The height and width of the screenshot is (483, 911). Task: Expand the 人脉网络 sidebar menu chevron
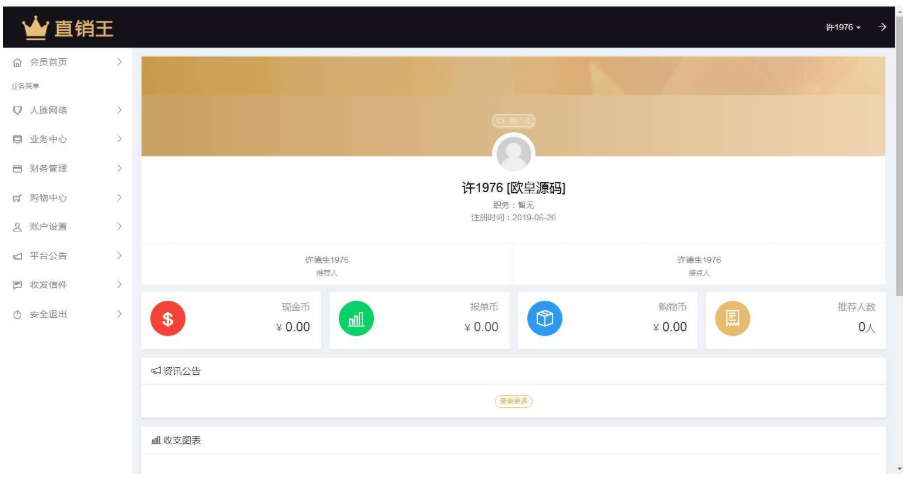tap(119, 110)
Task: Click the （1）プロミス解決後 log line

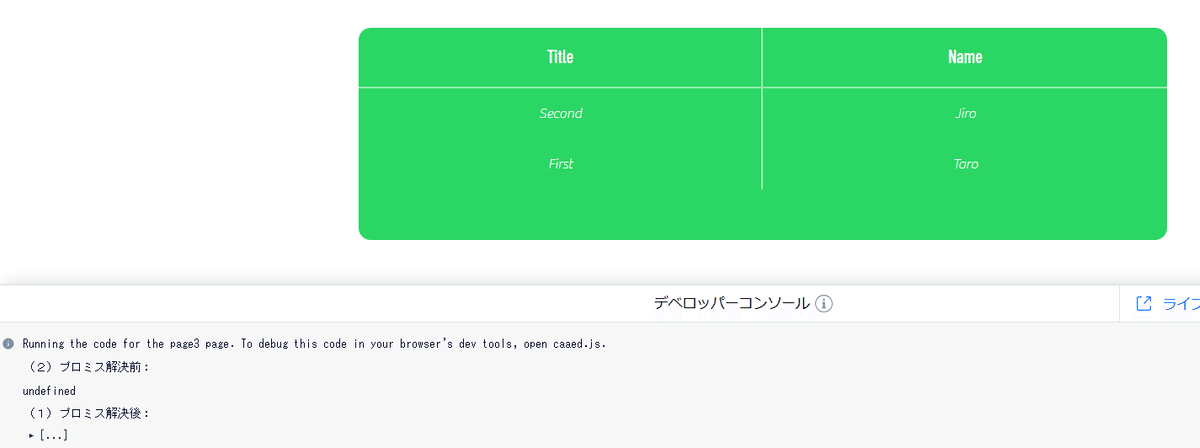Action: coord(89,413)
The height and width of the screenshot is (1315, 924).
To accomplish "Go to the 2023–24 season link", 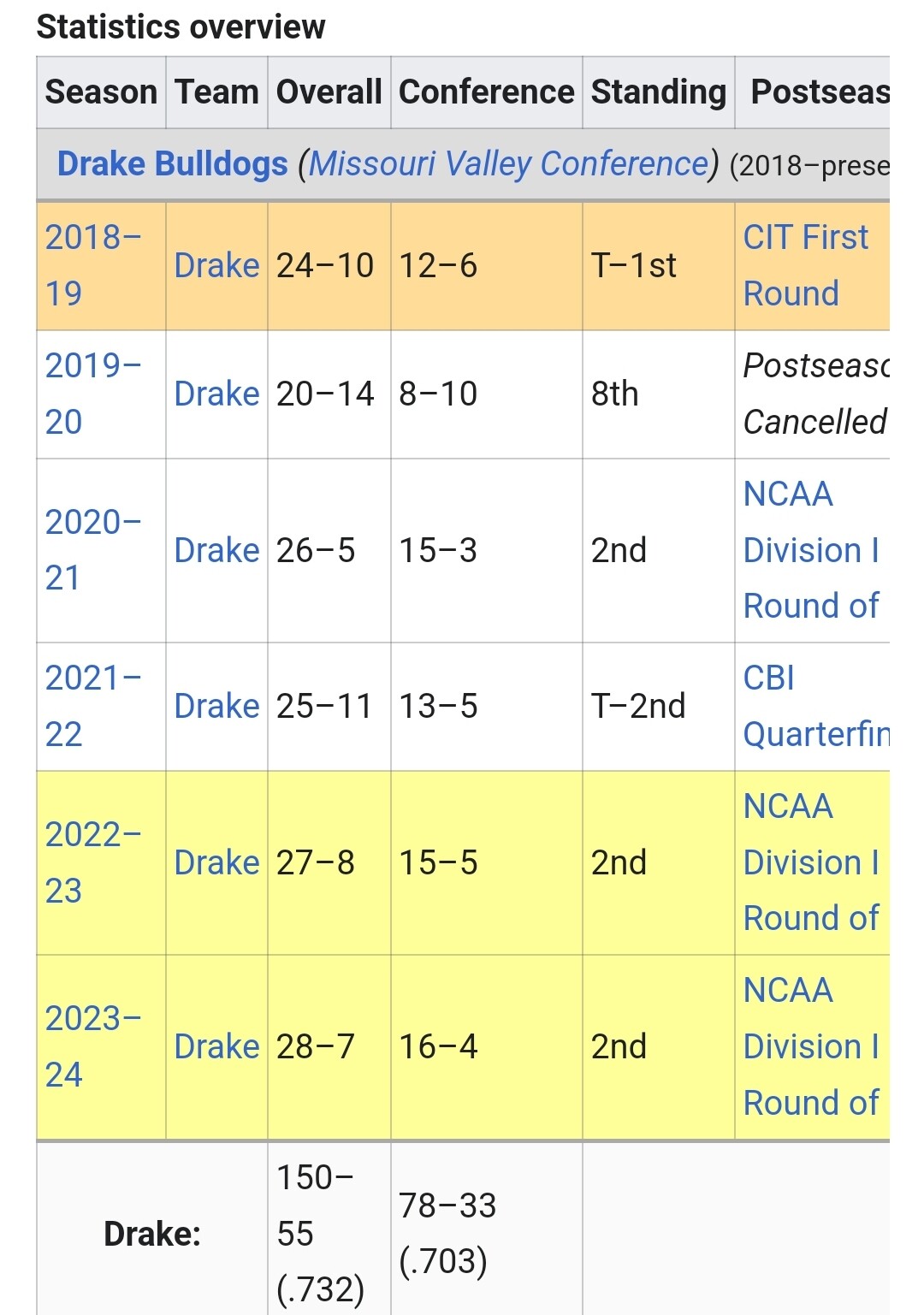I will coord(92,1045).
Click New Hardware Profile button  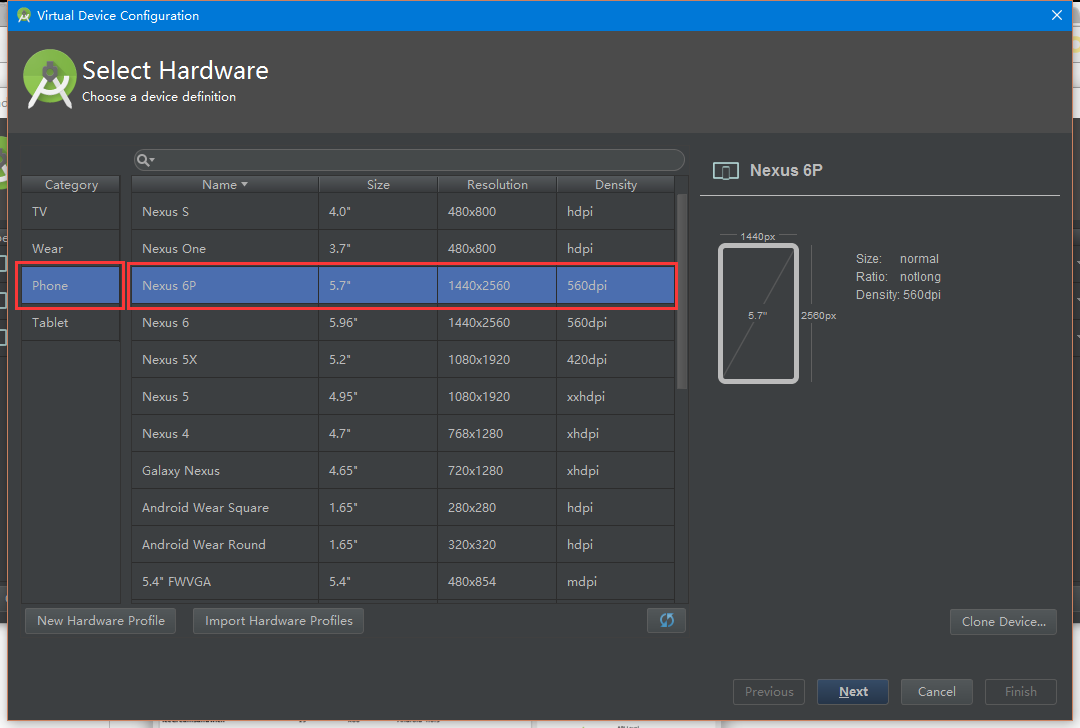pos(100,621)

==

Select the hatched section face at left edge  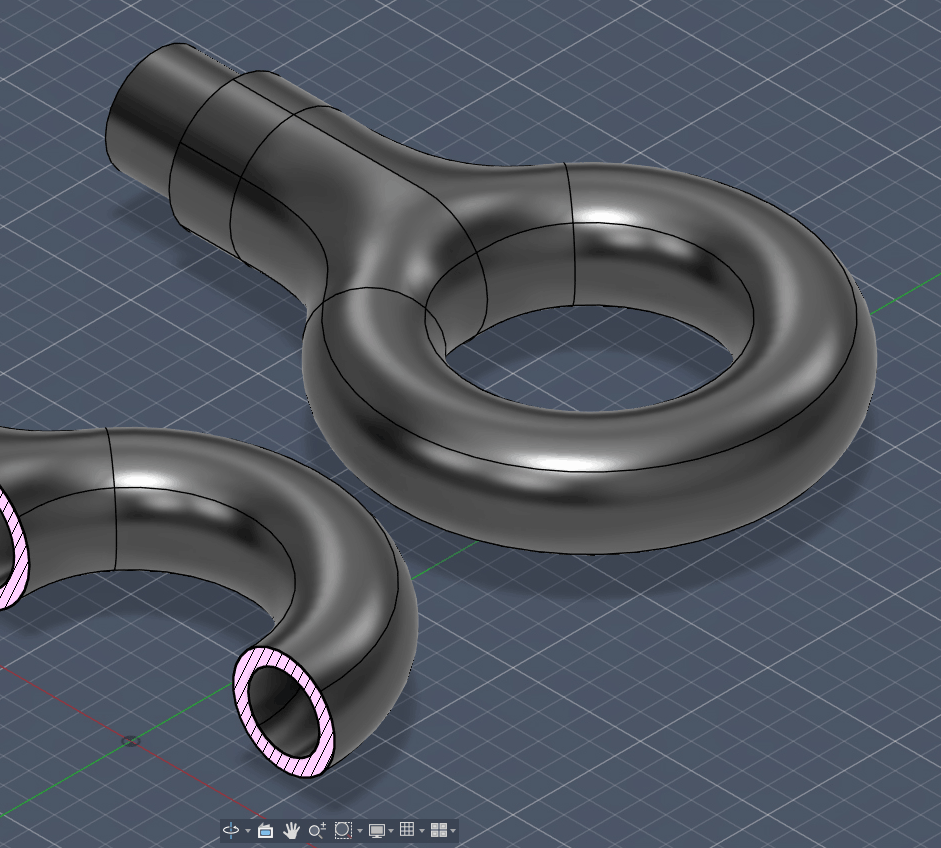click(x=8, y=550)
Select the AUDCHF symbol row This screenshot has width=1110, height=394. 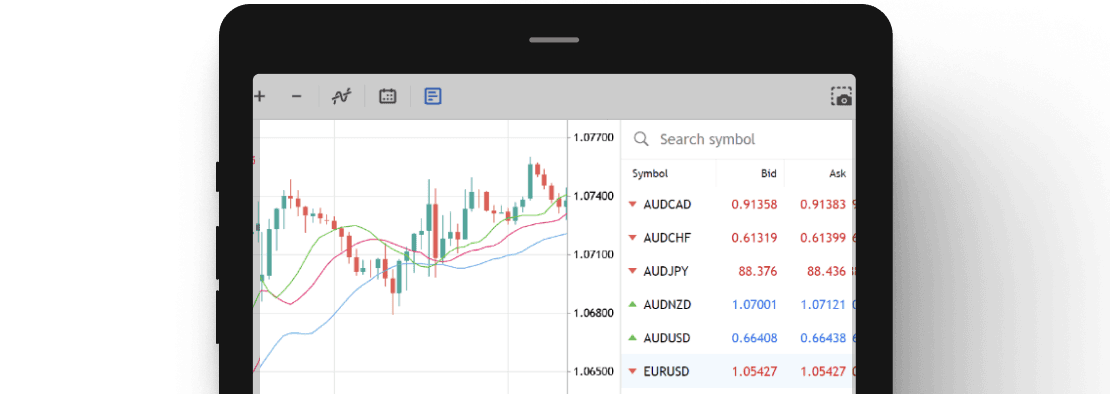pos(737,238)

ACTION ITEM
Reproduce the listing above only between the lines holding "The height and width of the screenshot is (483, 911)." and "The height and width of the screenshot is (1315, 924).", inclusive. Every line must match exactly, and pictures are dropped.

ANSWER SECTION
The height and width of the screenshot is (483, 911). Task: Expand the 人脉网络 sidebar menu chevron
tap(119, 110)
Task: Click the （1）プロミス解決後 log line

Action: coord(89,413)
The height and width of the screenshot is (1315, 924).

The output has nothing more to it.